**Aim of the task:**
Produce a faithful copy of every record below, without the pictures.

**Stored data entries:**

+ + + +

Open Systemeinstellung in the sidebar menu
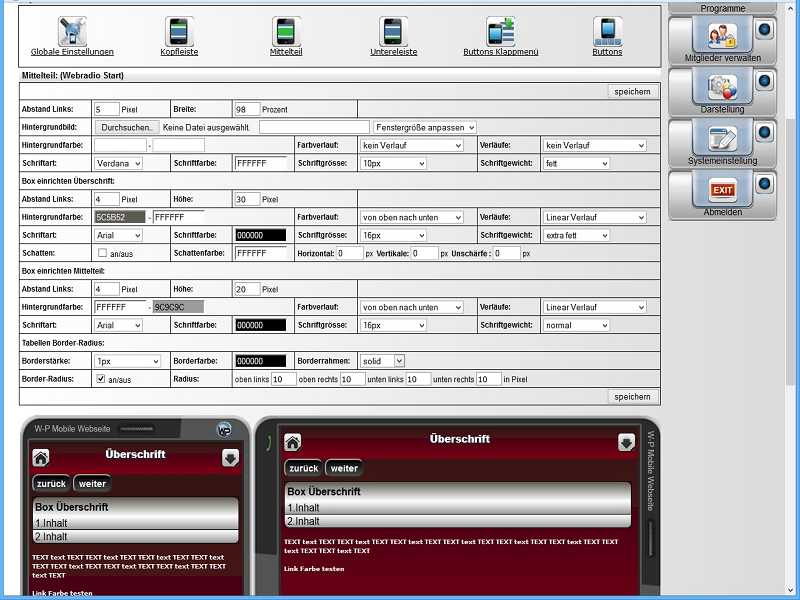 coord(722,139)
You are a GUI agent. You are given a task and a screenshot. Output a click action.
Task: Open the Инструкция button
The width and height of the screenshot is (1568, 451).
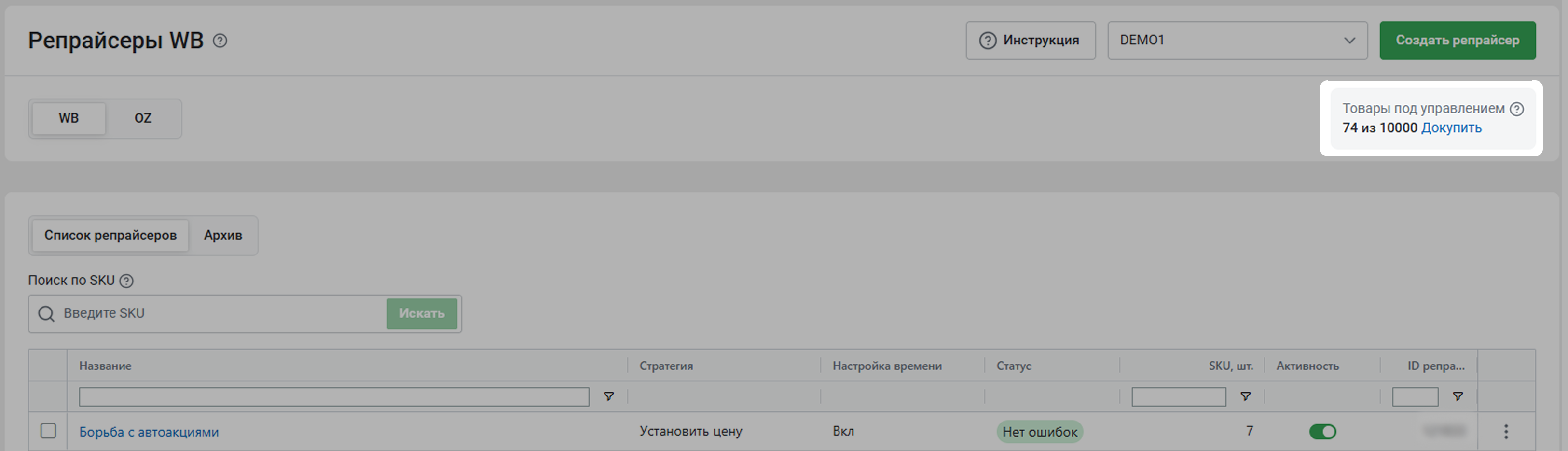click(x=1030, y=41)
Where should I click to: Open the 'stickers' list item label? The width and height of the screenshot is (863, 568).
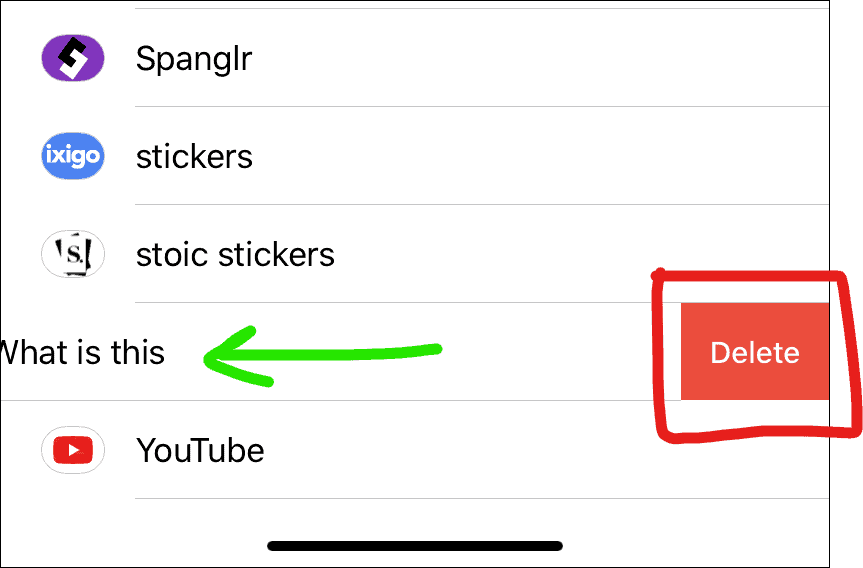tap(194, 157)
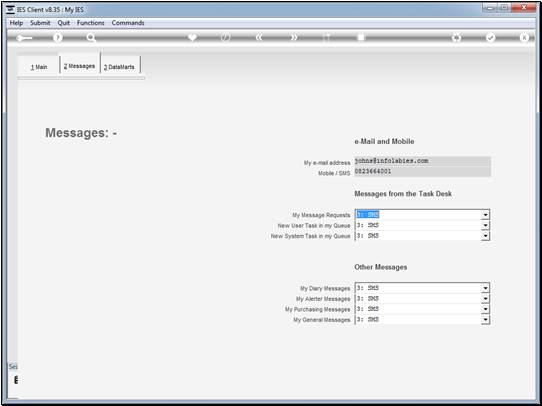
Task: Expand the My Message Requests dropdown
Action: pyautogui.click(x=486, y=215)
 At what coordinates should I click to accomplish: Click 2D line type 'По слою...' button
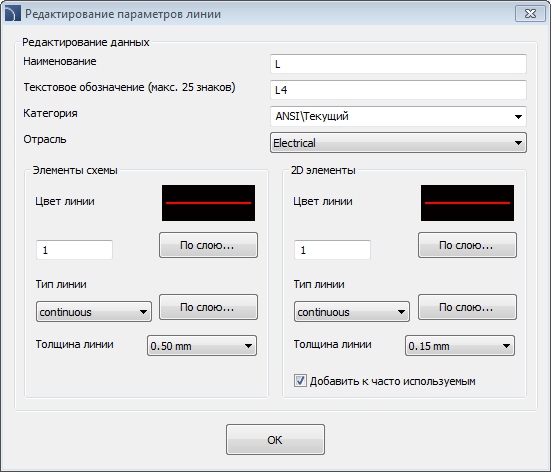[x=467, y=307]
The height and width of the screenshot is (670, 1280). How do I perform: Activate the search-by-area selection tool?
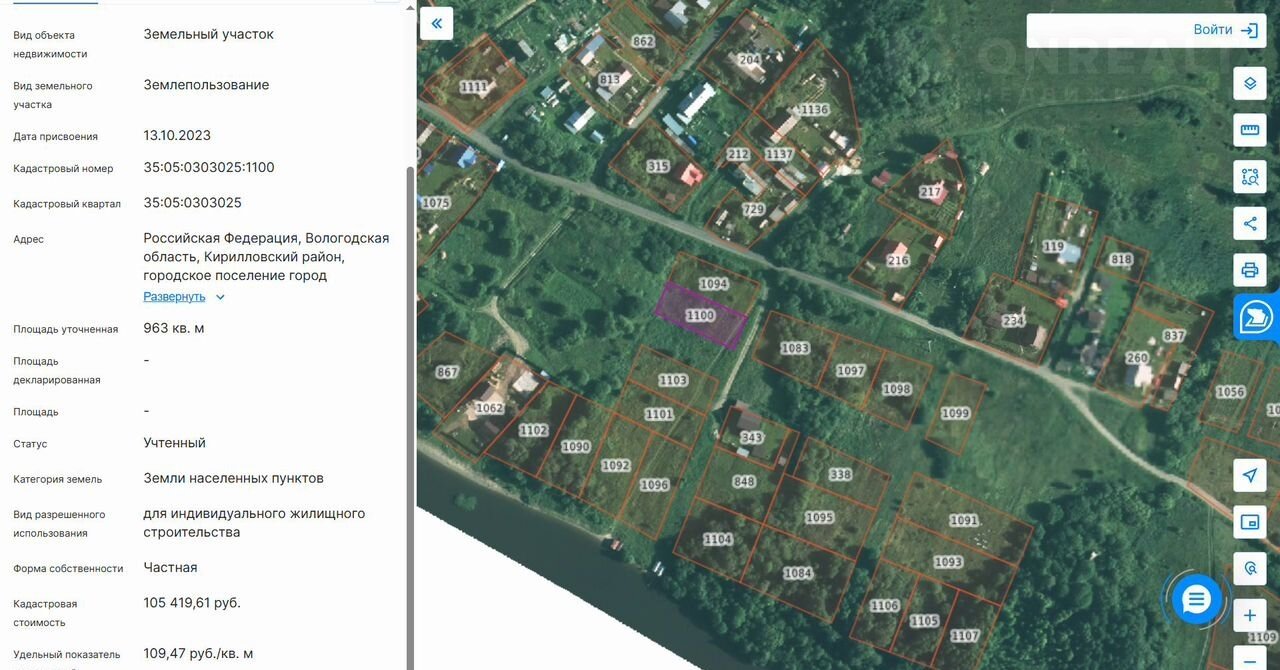[1249, 177]
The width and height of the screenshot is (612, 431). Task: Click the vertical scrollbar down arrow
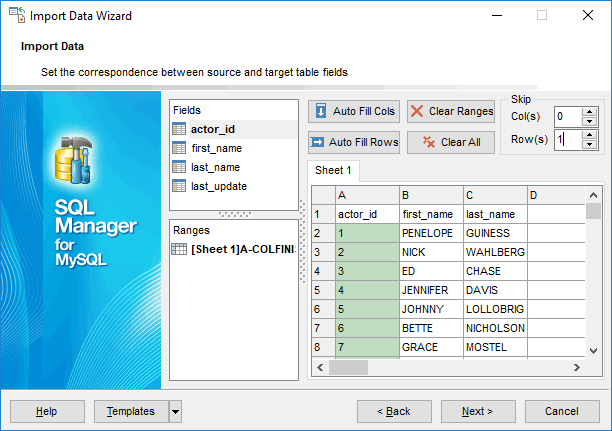(593, 350)
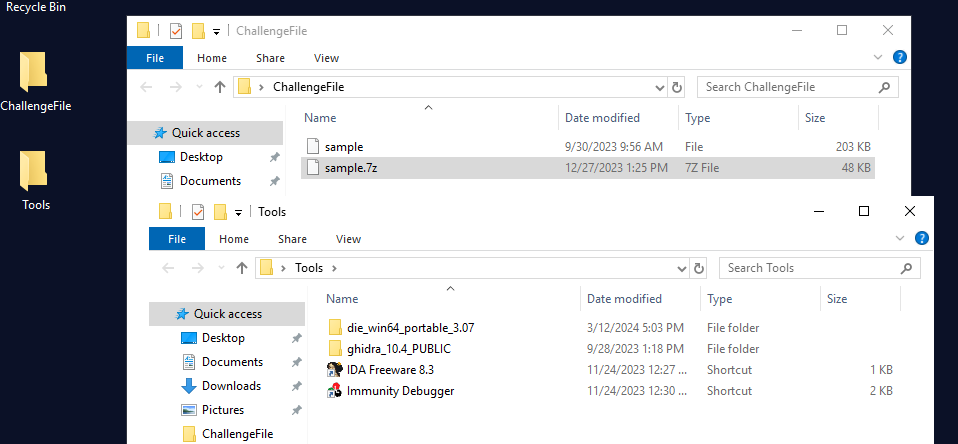Open die_win64_portable_3.07 folder

tap(410, 327)
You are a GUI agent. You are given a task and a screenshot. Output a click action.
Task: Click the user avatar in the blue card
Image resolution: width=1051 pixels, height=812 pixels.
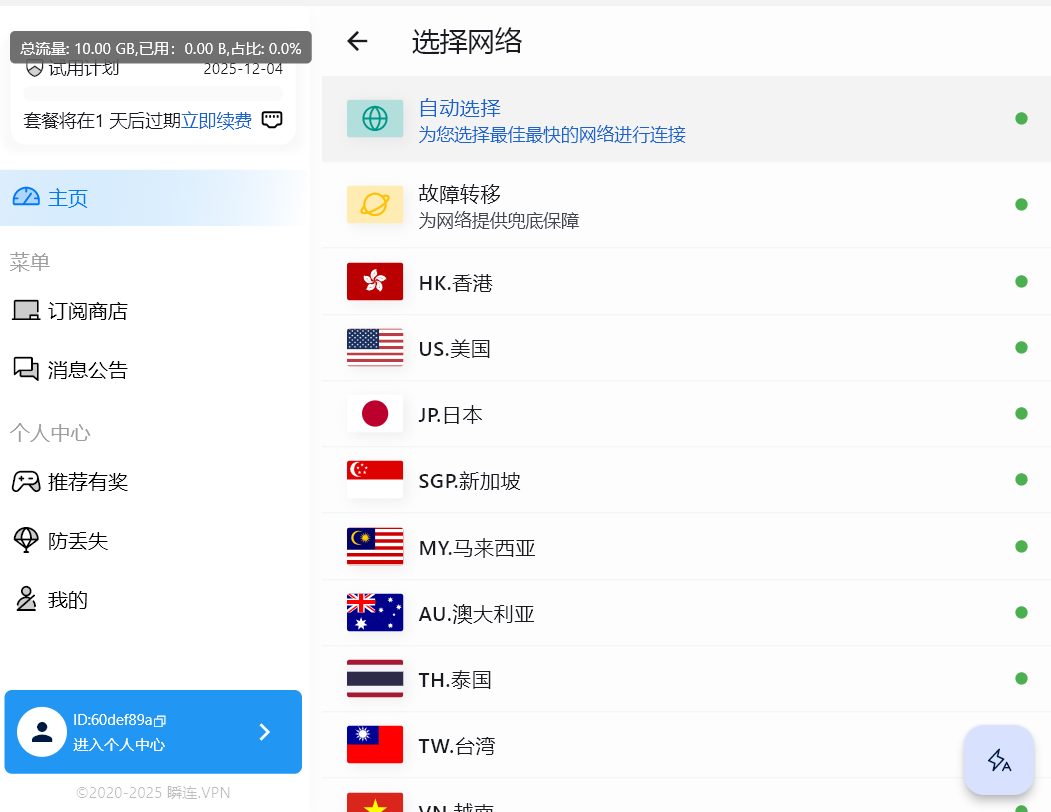pyautogui.click(x=41, y=731)
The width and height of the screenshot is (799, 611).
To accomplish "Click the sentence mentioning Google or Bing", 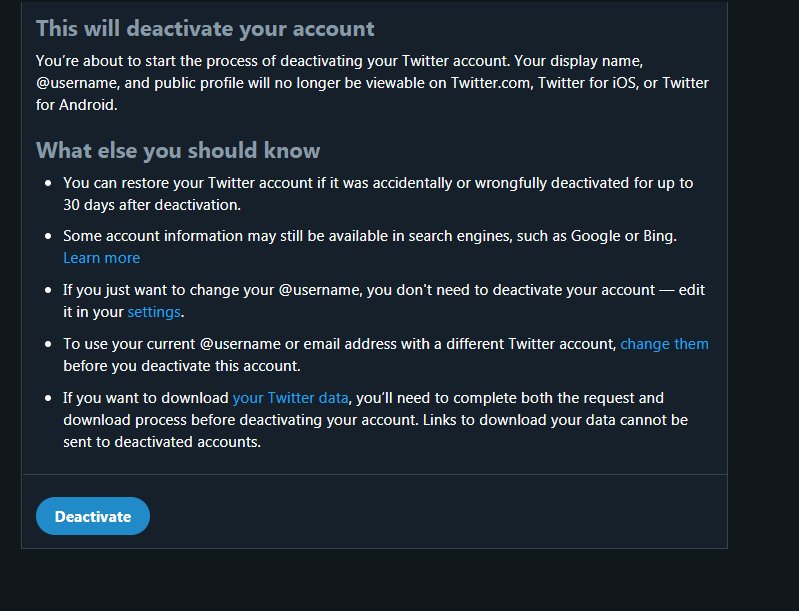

+ + + +

**Answer to the problem:**
Open Systemeinstellung in the sidebar menu
 coord(722,139)
You are a GUI agent. You are given a task and a screenshot. Output a click action.
Task: Open the Инструкция button
The width and height of the screenshot is (1568, 451).
click(x=1030, y=41)
Where should I click to: Open the 'stickers' list item label? The width and height of the screenshot is (863, 568).
tap(194, 157)
Task: Expand the My Message Requests dropdown
Action: pyautogui.click(x=486, y=215)
 At what coordinates should I click to accomplish: Click 2D line type 'По слою...' button
[x=467, y=307]
The height and width of the screenshot is (670, 1280). How do I perform: Activate the search-by-area selection tool?
[1249, 177]
The width and height of the screenshot is (612, 431). Task: Click the vertical scrollbar down arrow
(593, 350)
Open die_win64_portable_3.07 folder

tap(410, 327)
You are a GUI agent. You are given a task and a screenshot. Output a click action.
Task: Click the user avatar in the blue card
Image resolution: width=1051 pixels, height=812 pixels.
pyautogui.click(x=41, y=731)
The width and height of the screenshot is (799, 611).
To accomplish "Click the sentence mentioning Google or Bing", 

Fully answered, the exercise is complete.